As with much of current technology, consumers need to weigh the pros and cons of adopting smart devices. You must ask yourself the question is giving the device full access to your life, habits, interests, and vices worth the convenience? Where is the line and once we cross it, can we ever go back?

I always feel like somebody’s watching me. Hint- It’s your fitness tracker.

Cheesy 80’s song reference aside, privacy in the age of smart EVERYTHING is a serious concern. While it’s convenient, helpful, and even seductive to have all this technology at our fingertips, or wrists as it were, we would be remiss not to consider what we’re giving up in exchange.

Consider the situation recently experienced when a user discovered her entire jogging route was made public for strangers to view at their leisure. As a single woman who often ran in the early morning or evening hours in an urban setting, this is beyond alarming. Or, the unintentional national security risk unleashed when Strava published a global heat map that identified secret military outposts. Not good. Many fitness trackers have a social aspect that encourages users to interact with others, great for motivation and comradery. The tradeoff? You’re giving up your location information. It can also provide your full name and picture. It wouldn’t be a tough leap from there to figure out another user’s patterns, routes, workplace, and residence. That’s pretty high on the creepy scale.

Another common trend popping up is insurance and wellness programs encouraging the use of fitness wearables, often offering discounts or points for achieving specific activities. Many people are excited to sign up for these programs as a way to motivate themselves to live healthier lives. But what if the insurance company uses that data at a later date to determine you are not as healthy as they would like and raises your premiums? Or, the seemingly helpful suggestion of programs and tips to help you meet your goals but penalizes you if those goals are not met. What if you find your car insurance rates going up based on your driving habits derived from a fitness wearable? Is this still a good tradeoff for clocking your daily steps?

The law is paying attention too.
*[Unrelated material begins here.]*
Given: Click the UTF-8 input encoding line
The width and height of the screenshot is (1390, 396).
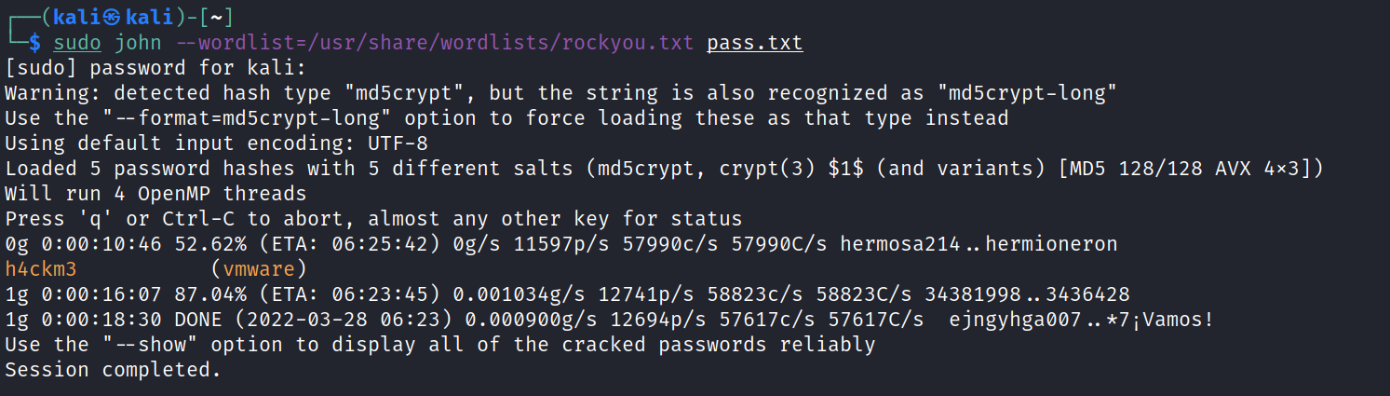Looking at the screenshot, I should [215, 143].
Fitness trackers are being used to prove injury after an accident in the form of reduced activity, or in some cases, to prove insurance fraud when the tracker shows activity that doesn’t match the person’s injury claims. It can also be used to identify your whereabouts when a crime was committed- a potential alibi or smoking gun, as the case may be. In one situation, a woman was charged with making a false crime report after her Fitbit contradicted her timeline. With unclear guidelines on what is protected and isn’t, it seems the data from your wearable can and will be used against you in a court of law.

In response to these privacy concerns, some companies have made improvements. Fitbit, for example, voluntarily complied with HIPAA in order to partner with corporate wellness programs. Also, many companies have changed their default settings to opt-in rather than opt-out as was the case before. These are positive changes in a world where personal privacy is at a premium.

It’s clear wearables and other technologies such as Amazon Echo and Google Home are only increasing in popularity, so what can you do to protect yourself? You can start with one of the most obvious but often avoided tasks- read the fine print. Understand the privacy policy of the tech you’ve adopted and what the company can and cannot do with your data. Participating in a workplace wellness program is great for the culture, health benefits and friendly competition, but before handing over your wearable data, learn what the policy is and what it means to you. Understand where your information goes and what you can do if there is an adverse impact. Check your privacy settings on wearables with social components to ensure you’re only sharing information you’re comfortable with and do your research before buying to understand what you’re getting.

Once you’ve done all that, there’s only one thing left to do. Get up and kill that daily step goal.